=== Source data ===
*** Block opens ***
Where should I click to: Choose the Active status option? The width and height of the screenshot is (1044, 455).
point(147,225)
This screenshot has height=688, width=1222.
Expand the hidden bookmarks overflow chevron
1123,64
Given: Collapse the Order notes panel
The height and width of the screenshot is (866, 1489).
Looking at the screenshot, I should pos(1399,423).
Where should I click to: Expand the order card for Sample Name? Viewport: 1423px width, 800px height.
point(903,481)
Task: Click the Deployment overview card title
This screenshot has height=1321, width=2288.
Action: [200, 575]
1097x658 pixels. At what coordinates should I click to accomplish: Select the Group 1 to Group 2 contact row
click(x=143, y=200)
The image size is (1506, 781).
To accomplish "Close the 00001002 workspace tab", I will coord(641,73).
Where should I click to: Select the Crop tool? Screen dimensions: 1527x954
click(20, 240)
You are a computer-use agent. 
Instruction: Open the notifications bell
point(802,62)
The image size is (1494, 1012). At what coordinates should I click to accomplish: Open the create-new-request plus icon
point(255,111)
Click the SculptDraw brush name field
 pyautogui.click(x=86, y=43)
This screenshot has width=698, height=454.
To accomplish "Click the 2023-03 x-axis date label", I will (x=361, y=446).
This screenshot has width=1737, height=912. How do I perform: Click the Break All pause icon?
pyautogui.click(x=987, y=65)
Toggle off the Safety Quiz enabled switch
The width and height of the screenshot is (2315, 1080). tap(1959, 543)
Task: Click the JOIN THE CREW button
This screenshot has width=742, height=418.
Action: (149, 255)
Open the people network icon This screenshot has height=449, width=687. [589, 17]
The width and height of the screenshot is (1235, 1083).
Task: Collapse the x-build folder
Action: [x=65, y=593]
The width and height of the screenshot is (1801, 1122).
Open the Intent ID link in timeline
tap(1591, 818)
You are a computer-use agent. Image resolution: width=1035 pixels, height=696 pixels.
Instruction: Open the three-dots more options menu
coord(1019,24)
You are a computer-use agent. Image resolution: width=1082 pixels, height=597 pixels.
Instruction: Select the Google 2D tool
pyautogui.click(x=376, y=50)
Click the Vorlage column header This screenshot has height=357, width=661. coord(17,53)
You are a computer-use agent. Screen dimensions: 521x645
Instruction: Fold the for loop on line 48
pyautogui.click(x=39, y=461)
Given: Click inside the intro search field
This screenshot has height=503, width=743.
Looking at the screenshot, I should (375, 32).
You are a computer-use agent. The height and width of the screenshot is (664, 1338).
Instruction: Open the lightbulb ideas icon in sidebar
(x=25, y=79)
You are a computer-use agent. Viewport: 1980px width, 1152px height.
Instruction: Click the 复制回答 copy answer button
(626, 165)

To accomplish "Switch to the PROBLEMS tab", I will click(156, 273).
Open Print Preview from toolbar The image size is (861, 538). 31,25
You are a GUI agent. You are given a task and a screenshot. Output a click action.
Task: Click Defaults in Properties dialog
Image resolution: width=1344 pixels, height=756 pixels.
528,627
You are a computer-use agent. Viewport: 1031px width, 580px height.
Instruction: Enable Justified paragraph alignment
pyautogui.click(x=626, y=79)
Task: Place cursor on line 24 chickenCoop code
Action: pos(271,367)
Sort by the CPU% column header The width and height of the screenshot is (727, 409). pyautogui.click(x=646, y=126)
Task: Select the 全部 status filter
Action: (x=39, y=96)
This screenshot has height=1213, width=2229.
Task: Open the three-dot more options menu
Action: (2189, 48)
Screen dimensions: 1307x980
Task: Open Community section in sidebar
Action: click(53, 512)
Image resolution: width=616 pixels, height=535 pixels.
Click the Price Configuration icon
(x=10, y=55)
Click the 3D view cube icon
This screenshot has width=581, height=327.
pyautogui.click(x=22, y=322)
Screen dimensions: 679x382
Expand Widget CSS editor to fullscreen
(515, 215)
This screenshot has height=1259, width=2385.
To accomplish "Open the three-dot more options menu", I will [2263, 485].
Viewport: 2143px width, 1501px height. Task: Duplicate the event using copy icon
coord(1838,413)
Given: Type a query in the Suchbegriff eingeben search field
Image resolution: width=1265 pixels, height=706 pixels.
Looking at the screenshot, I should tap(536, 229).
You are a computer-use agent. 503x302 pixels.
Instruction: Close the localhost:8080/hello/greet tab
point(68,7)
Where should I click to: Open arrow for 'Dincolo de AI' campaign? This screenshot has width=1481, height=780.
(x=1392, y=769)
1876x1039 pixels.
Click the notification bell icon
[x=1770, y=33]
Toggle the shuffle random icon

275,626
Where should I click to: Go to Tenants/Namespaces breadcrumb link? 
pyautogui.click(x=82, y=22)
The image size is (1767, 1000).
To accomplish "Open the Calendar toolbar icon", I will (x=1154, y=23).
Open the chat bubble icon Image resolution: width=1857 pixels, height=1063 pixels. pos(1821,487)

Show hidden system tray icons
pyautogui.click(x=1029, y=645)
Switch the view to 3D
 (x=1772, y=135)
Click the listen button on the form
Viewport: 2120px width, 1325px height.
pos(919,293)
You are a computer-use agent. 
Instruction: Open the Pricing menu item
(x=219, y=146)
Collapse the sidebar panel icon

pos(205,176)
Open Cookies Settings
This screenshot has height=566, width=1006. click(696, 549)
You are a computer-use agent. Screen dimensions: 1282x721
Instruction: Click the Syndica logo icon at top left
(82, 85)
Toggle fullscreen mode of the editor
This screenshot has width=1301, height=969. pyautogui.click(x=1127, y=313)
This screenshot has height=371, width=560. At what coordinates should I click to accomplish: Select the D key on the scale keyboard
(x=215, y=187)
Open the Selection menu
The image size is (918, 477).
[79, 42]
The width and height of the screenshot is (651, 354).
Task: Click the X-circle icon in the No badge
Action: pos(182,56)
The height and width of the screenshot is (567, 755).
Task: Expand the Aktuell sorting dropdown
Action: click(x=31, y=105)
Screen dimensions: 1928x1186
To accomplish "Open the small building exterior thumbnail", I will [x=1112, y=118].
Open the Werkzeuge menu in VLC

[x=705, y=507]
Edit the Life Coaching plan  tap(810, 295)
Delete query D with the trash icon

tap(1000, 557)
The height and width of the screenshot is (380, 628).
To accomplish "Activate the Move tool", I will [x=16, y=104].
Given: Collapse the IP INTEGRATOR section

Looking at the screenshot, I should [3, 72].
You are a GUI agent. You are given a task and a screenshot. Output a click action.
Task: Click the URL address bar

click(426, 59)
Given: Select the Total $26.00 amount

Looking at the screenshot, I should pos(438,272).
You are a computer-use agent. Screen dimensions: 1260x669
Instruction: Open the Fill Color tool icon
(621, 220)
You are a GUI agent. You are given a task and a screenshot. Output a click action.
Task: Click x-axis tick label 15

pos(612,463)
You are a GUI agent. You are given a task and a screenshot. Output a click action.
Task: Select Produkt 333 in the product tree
*** Block closes ***
=== The task ===
Could you output, exactly and with nothing else, the lines from the start of the records through the line containing "Task: Click the Deployment"?

=== Answer space ===
Where should I click to: Choose the Active status option? The width and height of the screenshot is (1044, 455).
point(147,225)
This screenshot has height=688, width=1222.
Expand the hidden bookmarks overflow chevron
1123,64
Given: Collapse the Order notes panel
The height and width of the screenshot is (866, 1489).
Looking at the screenshot, I should pos(1399,423).
Where should I click to: Expand the order card for Sample Name? Viewport: 1423px width, 800px height.
point(903,481)
Task: Click the Deployment overview card title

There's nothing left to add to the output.